■ WORK REQUIRED:
From the data below, set down exactly the lines between the one holding "is (419, 532)." and the one holding "Task: Like valerie's", inclusive, and no others.

Start of EXTRACTED RECORDS

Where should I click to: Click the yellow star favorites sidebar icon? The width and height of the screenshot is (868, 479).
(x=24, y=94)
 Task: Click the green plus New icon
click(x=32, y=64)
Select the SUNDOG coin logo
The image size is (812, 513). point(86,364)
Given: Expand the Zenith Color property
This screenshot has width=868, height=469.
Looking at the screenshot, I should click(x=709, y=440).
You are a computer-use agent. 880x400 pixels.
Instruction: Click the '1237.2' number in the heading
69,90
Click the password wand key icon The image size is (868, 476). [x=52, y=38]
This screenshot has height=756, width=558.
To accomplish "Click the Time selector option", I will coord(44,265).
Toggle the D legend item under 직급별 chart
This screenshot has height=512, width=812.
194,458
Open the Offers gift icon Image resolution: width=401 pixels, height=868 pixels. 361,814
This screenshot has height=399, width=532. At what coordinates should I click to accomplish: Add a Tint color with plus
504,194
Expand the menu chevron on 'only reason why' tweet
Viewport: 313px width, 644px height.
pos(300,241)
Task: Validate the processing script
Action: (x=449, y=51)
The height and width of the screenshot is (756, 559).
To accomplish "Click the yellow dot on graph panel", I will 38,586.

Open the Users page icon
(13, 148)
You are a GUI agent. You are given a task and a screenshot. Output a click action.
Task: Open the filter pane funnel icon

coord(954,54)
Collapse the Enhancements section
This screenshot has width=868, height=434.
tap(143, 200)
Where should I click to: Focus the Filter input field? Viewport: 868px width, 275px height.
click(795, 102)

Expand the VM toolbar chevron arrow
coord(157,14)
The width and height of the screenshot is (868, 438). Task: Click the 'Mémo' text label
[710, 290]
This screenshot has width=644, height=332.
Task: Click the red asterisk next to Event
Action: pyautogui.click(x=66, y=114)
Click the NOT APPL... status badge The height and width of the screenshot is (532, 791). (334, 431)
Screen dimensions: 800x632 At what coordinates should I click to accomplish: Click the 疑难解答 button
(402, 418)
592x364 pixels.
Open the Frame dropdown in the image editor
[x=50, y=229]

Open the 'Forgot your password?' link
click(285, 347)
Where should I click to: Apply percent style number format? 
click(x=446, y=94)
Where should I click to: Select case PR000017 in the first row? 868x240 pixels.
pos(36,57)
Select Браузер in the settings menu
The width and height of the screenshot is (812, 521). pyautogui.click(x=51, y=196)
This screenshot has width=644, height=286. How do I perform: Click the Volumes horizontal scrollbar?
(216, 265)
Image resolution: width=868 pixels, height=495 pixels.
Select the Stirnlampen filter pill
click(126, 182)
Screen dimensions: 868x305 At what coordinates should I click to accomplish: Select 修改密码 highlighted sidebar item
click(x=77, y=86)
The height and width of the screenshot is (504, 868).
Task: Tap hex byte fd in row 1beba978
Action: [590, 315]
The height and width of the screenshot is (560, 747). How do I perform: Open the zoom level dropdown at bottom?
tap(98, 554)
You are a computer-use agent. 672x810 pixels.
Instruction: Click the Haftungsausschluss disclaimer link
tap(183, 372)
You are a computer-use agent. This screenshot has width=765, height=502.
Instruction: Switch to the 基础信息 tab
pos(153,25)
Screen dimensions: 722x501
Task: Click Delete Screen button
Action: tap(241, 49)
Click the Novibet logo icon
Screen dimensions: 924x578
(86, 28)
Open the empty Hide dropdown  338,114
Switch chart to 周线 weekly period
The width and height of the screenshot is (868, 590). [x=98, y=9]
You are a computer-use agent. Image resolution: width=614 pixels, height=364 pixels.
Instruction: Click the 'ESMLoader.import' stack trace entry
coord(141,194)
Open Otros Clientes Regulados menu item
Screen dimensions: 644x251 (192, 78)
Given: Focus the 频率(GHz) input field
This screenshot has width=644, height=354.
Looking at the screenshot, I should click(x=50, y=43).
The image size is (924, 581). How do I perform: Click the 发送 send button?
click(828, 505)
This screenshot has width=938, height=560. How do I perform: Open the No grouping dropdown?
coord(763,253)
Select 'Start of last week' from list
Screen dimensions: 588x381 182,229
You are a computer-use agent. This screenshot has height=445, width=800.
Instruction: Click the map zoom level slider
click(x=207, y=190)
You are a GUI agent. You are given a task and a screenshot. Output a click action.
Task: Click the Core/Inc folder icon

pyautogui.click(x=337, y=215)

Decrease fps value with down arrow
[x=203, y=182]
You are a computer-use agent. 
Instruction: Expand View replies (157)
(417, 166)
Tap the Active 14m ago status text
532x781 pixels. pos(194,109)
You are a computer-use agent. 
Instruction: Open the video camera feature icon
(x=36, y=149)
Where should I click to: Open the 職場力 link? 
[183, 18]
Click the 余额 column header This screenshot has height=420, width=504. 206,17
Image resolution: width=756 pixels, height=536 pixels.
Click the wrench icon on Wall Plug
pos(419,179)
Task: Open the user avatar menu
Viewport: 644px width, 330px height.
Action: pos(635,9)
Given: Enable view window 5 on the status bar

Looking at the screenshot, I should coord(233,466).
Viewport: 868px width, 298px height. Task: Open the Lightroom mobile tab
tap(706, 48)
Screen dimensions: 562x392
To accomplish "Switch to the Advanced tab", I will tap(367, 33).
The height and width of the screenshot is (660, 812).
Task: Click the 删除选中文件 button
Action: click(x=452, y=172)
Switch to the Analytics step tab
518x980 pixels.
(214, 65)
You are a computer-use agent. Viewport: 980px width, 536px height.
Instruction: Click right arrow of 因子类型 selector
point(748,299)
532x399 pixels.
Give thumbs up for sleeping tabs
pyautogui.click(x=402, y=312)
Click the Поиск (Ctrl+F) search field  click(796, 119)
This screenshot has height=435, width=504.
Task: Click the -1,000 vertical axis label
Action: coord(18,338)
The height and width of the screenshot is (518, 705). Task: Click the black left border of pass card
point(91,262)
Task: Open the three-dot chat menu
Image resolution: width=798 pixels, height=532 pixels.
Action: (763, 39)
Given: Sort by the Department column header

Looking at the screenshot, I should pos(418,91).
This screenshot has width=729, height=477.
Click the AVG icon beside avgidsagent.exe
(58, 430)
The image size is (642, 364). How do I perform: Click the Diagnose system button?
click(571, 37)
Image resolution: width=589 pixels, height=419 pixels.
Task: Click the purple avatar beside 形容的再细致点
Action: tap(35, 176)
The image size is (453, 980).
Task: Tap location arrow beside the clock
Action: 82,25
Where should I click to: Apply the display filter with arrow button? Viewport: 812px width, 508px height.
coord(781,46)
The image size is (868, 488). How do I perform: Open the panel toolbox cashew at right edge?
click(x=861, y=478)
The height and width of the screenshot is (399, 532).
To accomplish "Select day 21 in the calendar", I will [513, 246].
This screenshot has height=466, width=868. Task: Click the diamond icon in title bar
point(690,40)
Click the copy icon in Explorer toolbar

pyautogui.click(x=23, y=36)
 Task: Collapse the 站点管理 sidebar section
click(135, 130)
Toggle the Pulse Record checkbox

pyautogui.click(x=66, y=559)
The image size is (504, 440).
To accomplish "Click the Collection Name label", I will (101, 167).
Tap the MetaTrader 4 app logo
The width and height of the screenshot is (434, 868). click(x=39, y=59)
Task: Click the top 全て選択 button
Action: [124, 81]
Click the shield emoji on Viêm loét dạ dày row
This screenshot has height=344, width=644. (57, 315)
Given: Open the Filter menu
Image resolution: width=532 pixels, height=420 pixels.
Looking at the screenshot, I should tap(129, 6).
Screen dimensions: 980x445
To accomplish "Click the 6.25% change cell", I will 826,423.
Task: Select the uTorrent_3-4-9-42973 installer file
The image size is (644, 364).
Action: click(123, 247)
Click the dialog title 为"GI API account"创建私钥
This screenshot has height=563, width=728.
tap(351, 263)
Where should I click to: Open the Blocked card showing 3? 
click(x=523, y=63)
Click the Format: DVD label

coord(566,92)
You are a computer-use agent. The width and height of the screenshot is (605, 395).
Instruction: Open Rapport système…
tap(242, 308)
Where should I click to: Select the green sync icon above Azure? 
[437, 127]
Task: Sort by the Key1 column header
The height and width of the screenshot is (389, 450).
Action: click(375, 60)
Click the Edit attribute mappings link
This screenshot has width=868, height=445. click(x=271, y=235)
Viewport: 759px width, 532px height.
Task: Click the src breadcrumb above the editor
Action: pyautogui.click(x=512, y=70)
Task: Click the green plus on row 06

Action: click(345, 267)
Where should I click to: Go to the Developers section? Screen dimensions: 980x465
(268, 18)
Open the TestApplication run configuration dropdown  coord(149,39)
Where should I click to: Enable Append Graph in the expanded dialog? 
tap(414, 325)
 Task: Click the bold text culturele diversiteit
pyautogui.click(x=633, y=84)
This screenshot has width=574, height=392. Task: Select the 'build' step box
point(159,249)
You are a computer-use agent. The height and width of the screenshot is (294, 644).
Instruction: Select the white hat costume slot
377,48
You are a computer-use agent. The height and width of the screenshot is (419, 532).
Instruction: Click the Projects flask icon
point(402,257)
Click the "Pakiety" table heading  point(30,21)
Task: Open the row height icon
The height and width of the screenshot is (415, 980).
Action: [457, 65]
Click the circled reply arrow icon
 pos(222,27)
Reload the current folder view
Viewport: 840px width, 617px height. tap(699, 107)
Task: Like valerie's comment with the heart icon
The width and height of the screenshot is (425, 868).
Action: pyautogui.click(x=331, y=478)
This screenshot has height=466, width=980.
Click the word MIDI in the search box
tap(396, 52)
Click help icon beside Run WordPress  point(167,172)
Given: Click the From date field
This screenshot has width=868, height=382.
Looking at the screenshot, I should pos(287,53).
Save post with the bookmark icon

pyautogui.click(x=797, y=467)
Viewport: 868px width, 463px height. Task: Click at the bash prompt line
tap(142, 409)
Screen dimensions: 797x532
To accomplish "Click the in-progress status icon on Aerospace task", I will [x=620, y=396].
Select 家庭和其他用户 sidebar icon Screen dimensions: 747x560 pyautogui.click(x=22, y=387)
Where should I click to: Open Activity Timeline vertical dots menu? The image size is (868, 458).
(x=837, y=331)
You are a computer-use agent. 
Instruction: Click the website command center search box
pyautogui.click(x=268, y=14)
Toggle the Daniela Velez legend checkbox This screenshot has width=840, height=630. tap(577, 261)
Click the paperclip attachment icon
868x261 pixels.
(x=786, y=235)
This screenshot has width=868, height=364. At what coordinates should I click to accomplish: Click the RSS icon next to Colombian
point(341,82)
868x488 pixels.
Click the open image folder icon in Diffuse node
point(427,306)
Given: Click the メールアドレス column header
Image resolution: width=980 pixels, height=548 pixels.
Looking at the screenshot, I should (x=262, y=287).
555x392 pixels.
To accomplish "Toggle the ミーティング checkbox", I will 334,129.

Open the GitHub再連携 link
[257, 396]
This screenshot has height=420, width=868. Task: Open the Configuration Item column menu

End of EXTRACTED RECORDS

■ ANSWER SECTION:
You are a computer-use agent. The height and width of the screenshot is (419, 532).
Instruction: Click the Projects flask icon
point(402,257)
Click the "Pakiety" table heading  point(30,21)
Task: Open the row height icon
The height and width of the screenshot is (415, 980).
Action: [457, 65]
Click the circled reply arrow icon
 pos(222,27)
Reload the current folder view
Viewport: 840px width, 617px height. tap(699, 107)
Task: Like valerie's comment with the heart icon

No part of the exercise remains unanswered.